Journal shanen's Journal: How do you test generative AI? 3
Today's generative AI test began with the following prompt for my test set of generative AIs:
"Can you obey this instruction to answer as tersely and concisely as possible?"
The default google search result was correct, the one word "Yes". Gemini thought about it, but still answered correctly. To my surprise, ChatGPT and DeepSeek also got it right.
The Bing search result was 128 words. This is actually the sort of verbiage I expected from prior experience with genAIs. Copilot got it down to 9 words. Perplexity's answer was 15 words.
Now I'm wondering if the correct results were doctored and tailored for that kind of self-referential question.
I was planning to follow up with the riposte:
"The correct answer was the single word 'Yes'..." The ellipsis was for instructions about a useful exchange, but now the new question is how to test for comprehension. How about this second prompt:
"Can you continue for a deeper discussion? Can you 'trust' me to ask you for clarification if I do not understand what you wrote? When you do not 'understand' what I want, can you refrain from wild guesses and speculation and just ask the shortest question that will most quickly focus on a precise answer?"
So only Gemini was smart enough to stay with the one-word response. But mostly I feel like I was outsmarted. By idiots, except that the comparison is an insult to real idiots.
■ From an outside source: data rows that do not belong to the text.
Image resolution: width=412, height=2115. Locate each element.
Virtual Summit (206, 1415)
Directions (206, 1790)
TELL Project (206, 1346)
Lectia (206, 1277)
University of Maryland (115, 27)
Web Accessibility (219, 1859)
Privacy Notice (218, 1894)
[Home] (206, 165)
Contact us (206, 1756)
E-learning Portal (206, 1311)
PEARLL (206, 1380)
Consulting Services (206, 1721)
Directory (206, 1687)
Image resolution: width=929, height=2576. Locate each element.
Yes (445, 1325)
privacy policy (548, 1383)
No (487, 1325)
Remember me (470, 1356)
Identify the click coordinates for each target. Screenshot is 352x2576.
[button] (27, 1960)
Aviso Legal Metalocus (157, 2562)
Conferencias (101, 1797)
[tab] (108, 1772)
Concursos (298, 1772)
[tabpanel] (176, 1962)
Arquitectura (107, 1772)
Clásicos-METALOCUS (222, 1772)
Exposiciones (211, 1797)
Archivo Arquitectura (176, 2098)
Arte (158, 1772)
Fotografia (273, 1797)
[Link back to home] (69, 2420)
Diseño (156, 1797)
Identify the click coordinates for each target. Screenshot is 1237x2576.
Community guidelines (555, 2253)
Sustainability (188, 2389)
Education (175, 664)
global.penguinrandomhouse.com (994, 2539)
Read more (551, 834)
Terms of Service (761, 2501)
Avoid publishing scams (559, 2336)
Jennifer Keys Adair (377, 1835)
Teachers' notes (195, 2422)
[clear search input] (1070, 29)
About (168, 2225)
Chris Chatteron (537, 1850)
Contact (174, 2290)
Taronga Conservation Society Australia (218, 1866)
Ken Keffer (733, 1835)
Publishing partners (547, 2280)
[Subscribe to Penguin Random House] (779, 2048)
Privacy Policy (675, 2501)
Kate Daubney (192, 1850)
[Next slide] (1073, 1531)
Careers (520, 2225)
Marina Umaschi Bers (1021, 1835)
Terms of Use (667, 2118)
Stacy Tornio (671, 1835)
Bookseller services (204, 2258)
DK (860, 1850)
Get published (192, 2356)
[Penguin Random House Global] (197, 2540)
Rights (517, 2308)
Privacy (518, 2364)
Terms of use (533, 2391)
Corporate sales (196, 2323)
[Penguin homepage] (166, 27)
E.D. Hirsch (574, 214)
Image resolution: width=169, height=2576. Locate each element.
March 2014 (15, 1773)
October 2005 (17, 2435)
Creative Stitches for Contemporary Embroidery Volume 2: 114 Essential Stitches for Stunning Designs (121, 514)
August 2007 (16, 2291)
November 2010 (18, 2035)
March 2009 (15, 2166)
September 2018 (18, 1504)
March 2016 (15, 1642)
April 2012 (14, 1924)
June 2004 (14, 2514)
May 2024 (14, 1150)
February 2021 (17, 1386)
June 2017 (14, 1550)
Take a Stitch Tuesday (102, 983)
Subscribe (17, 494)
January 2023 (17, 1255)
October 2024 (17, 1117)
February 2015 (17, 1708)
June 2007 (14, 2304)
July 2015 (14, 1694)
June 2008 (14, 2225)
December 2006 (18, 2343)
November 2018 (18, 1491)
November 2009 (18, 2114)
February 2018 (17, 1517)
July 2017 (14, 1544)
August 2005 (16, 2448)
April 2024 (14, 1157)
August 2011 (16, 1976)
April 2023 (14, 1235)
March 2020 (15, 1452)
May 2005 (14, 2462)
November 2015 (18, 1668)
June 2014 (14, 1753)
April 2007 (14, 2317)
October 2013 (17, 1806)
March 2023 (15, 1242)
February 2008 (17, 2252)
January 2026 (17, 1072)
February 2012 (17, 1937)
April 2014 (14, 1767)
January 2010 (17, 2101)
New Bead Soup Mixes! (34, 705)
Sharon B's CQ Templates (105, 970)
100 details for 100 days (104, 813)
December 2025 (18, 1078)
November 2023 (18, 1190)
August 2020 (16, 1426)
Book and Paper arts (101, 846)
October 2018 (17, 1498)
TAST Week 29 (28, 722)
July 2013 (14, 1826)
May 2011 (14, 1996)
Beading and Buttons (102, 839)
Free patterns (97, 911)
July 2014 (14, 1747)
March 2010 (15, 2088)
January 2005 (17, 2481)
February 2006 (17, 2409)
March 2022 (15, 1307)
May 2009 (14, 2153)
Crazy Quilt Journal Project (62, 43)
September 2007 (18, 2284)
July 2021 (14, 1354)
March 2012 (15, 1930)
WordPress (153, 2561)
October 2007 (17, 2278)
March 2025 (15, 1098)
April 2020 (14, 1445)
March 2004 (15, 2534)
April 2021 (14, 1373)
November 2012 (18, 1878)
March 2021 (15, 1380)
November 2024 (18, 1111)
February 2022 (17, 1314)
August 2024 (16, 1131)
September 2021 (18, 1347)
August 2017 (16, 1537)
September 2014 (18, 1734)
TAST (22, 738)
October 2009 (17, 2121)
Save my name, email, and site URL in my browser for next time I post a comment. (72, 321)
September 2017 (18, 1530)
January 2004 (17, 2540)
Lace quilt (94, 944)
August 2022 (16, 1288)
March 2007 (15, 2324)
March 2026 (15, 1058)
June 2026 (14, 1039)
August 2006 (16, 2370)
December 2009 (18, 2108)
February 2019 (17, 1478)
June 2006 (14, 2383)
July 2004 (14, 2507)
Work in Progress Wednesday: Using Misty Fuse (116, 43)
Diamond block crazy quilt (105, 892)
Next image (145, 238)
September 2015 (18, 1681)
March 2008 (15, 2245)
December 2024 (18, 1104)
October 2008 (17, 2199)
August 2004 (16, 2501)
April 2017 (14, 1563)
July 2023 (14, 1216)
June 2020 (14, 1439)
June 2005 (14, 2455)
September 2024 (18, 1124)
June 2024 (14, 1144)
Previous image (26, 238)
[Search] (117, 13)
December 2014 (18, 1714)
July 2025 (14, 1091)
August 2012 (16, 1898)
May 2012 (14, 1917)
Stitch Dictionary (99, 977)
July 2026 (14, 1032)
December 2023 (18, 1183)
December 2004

The real topics I want to discuss are memory management of my Google storage, replacement webhosts for my personal website (though Tripod has recovered back to its degraded state), or even a replacement app for tracking the books I've read.
AI is just (Score:2)
99% of AI is just mental masturbation by a program that is too eager to please and that will confidently hallucinate and/or lie to your face.
One problem that no one seems to be aware of is that our info-ecosystem is being polluted to the point where you simply cannot trust anything on a screen no matter where it came from or what the topic is. And it's going to get worse.
One small example are the loads of AI bot churning out endless recipe sites with hundreds of thousands of AI 'recipes', many of which lite
Re: (Score:2)
Sad concurrence, but the Subject seems incomplete.
Ya (Score:2)
Html representing the thumbs up emoji. (which slashdot does not appear to like).